### WHAT YOU WILL DO
• a. List every currency named in the passage on the Renminbi and the Dollar.
• b. Continue the passage on the Renminbi and the Dollar from its last sentence.

### SUPPLIED PASSAGE

[Start of Attachment]

It may not be a coincidence that this is the stance being adopted by Chinese officials around the same time as the Dollar is beginning to turn lower, as both are countercyclical currencies, although a Renminbi decline against the CFETs basket would have broad implications for the global market.
This is because any decline of the trade-weighted Renminbi would require the PBoC to decide whether it would rather buy the U.S. Dollar en masse, or to sell it en masse in exchange for other currencies like the Euro and Pound.
If for no other reason, the reducing importance of the greenback to Beijing and rising relevance of the Euro could mean any determination by SAFE that a Renminbi adjustment lower is warranted would be a bearish signal for the Dollar and a very bullish one for the Euro.
Above: Renminbi CFETS Index.
One where the PBoC opts to sell Dollars and buy Euros as well as a collection of other currencies so as to ensure that any resulting uplift of the trade-weighted Euro is commensurate with the current condition and prospects of the Eurozone economy.
This particular sell-the-Dollar choice might be made more likely by the broadly virtuous impact it would have on the trade-weighted exchange rates of other currencies as they related to the inflation targeting objectives of other central banks.

[End of Attachment]

### SOURCE MATERIAL
[Start of Attachment]

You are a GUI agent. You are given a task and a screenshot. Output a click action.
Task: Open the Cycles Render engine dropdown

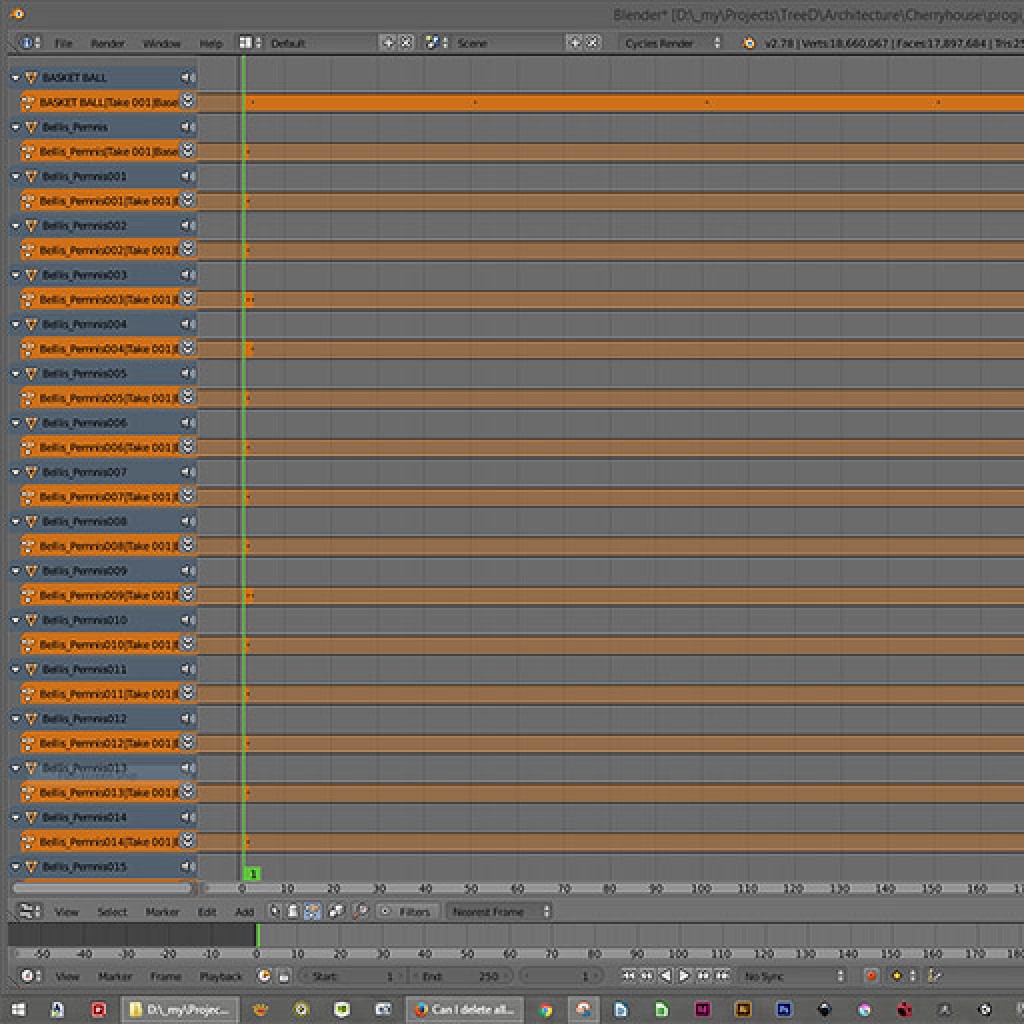[x=670, y=43]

[End of Attachment]

### ANSWERS TO EACH TASK
• a. U.S. Dollar, Renminbi, Euro, Pound

• b.
Selling Dollars and buying Euros alongside a host of other currencies like Sterling, as well as those in central and eastern Europe, would lead to widespread Dollar declines that prevent the Fed’s mission to generate additional inflation over and above its 2% target from being scuppered.
In addition, selling the Dollar while buying the Euro would prevent the currencies of central banks whose economic and inflation outlooks are fragile - notably the likes of the Yen and Swiss Franc, among others - from participating in a race to the bottom against each other in order to depreciate.
Fragile currencies would likely remain weak or even soften further against the Euro, while rising or otherwise holding steady against the Dollar in price action that leads to virtuous trade-weighted movements for many, broad weakness for the greenback and acts as a stimulant for the global economy.
Above: Euro-Dollar at monthly intervals with GBP/USD (orange), USD/CNH (yellow).
The alternative would likely be unthinkable for a great many central banks as it would, partly through correlation effects, lead to very broad Dollar strength that must not be the most conducive to a global economic recovery and most notably any economic recovery in emerging markets.
This is why the author suspects the PBoC will be a big Dollar seller in the coming months as well as as a large buyer of the Euro and other currencies including the Pound, enabling the Renminbi to depreciate in trade-weighted terms against the Dollar.
That depreciation would appear misleading to some observers however, given its likely concurrence with a USD/CNH fall all the way to something like April 2018 lows of 6.33.
A USD/CNH fall to 6.33 would reflect a strengthening of the Yuan against the Dollar but, coming alongside a EUR/CNH rally near to 8.17, would actually be driving a trade-weighted Renminbi depreciation that was denied to it in January and the first quarter by Euro weakness.
Implied within those forecasts is a Euro-Dollar rally to 1.29 over the six months to the end of summer, which would reflect six year highs not seen by the single currency since before the European Central Bank announced its first quantitative easing programme in January 2015.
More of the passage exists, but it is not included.